Creation and Redemption
The AP purchases these stocks from the open market and delivers them to the ETF. In turn, the ETF gives the equivalent number of ETF shares to the AP. Each share of the ETF is priced at its Net Asset Value (NAV). This is called Creation.
Conversely, if the AP wants to get rid of the ETF shares, it can give back the ETF shares and get back the underlying stocks from the ETF. It can then sell these underlying stocks to get back the money it invested for the ETF.
How does the AP benefit from this?
Like mutual funds and index funds, the trading price of an ETF can be different from its NAV. So, the AP is always watching the ETF in the market for price deviations.
Case 1:
Let’s assume that the NAV of an ETF is $100. But due to its demand, its price goes up to $105, while the NAV is still $100. This means that the EFT price has increased without a rise in the costs of the underlying stocks. Now, the AP starts selling ETF stocks at $105.
So, the supply of the ETF stocks increases, and its price reduces. At the same time, the AP goes and purchases the underlying stocks that make up the ETF at $100. So, the prices of the underlying stocks go up. The NAV of the ETF increases as a result. The AP does this until the trading price of the ETF and its NAV equalize (say $101).
During this process, the AP sells the ETF at $105 and purchases the underlying stocks at $100. So, it has made a profit of $5. At the same time, the NAV of the ETF increases to $101, attracting more investments. Therefore, both the AP and the ETF benefit from this mechanism.
Case 2:
Now let’s consider the opposite case. Let’s assume that the ETF’s price has gone down to $95, even though its NAV is $100. The AP purchases several shares of the ETF at the reduced price of $95. This increases the demand for the ETF, thereby pushing its price up. Then, the AP approaches the ETF and exchanges some of the ETF shares for the underlying stocks.
Finally, it sells these underlying stocks in the market, thus increasing their supply. Therefore, the prices of the underlying stocks go down. This process continues until the price of the ETF and its NAV equalize (let’s say $99).
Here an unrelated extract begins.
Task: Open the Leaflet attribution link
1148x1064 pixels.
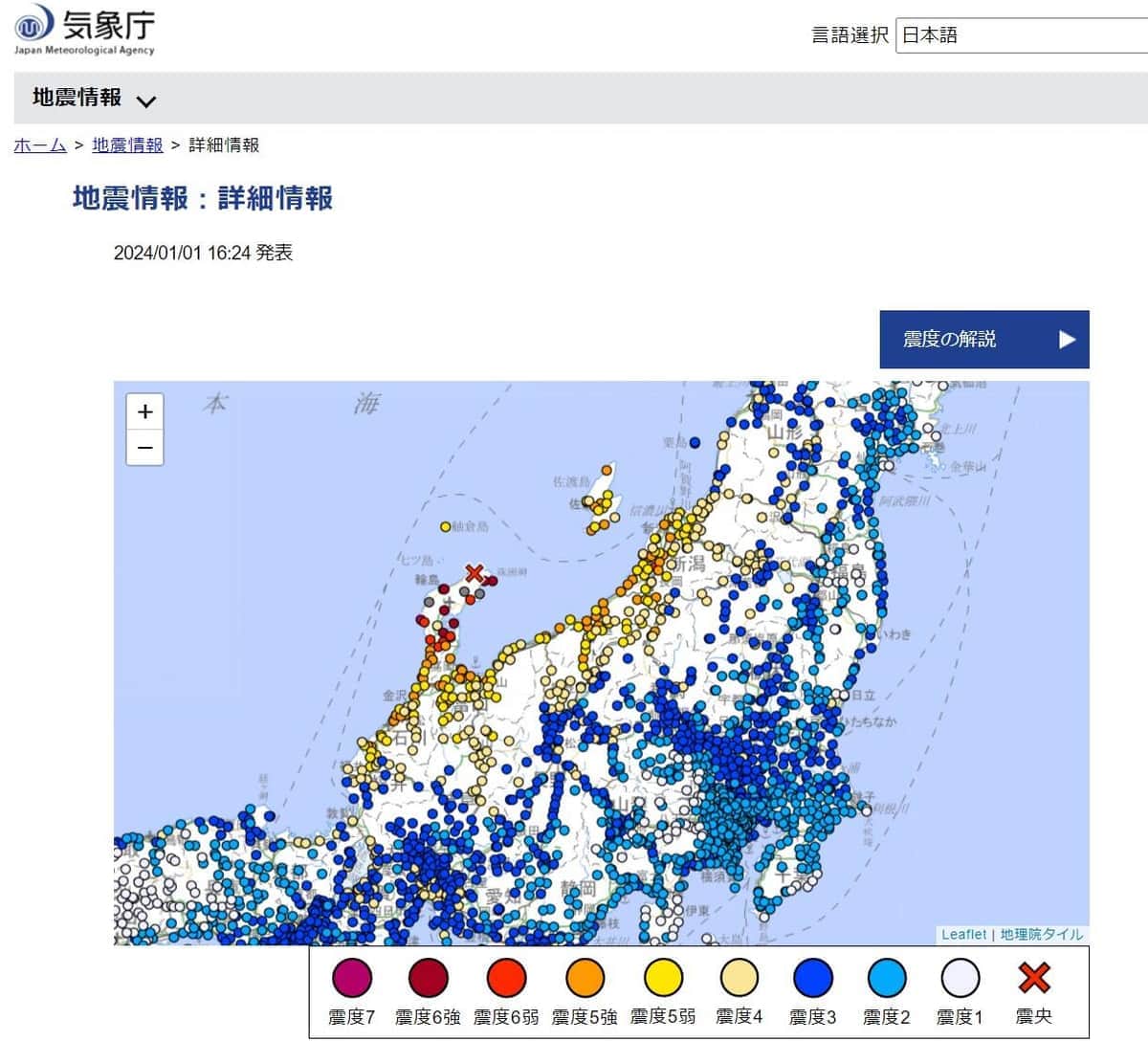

The AP purchased the ETFs at a discounted rate of $95 and redeemed them at the NAV of $100. So, the AP has made a profit of $5. At the same time, the AP has increased the ETF’s price from $95 to $99 to equalize it to the NAV. So, it is profitable to the ETF as well.
ETFs vs. mutual and index funds
Costs
In a mutual fund, a lot of purchasing and selling happens, incurring a lot of transaction fees. In an ETF, all the purchasing and selling are done by the AP. So, there aren’t any transaction costs incurred by the ETF. If an investor wants to sell his shares, the mutual fund has to sell its underlying stocks. This incurs transaction costs, which affect the returns of the mutual fund. On the other hand, an ETF can sell its shares to another investor to raise the money. So, there aren’t any transaction costs in this case as well.
Transparency
A mutual fund is not obliged to disclose the identity of its underlying stocks. The stocks underlying an ETF is information that it provides to its APs. This information is freely available. So, before investing in an ETF, you can find out where your money will go.
Tax
Whenever a mutual fund sells underlying stocks, it has to pass on these gains (in some countries) to its investors. If these gains are big enough, you have to pay taxes. In an ETF, when the AP redeems the ETF shares for underlying stocks (case 2 above), the ETF can choose which shares to surrender to the AP.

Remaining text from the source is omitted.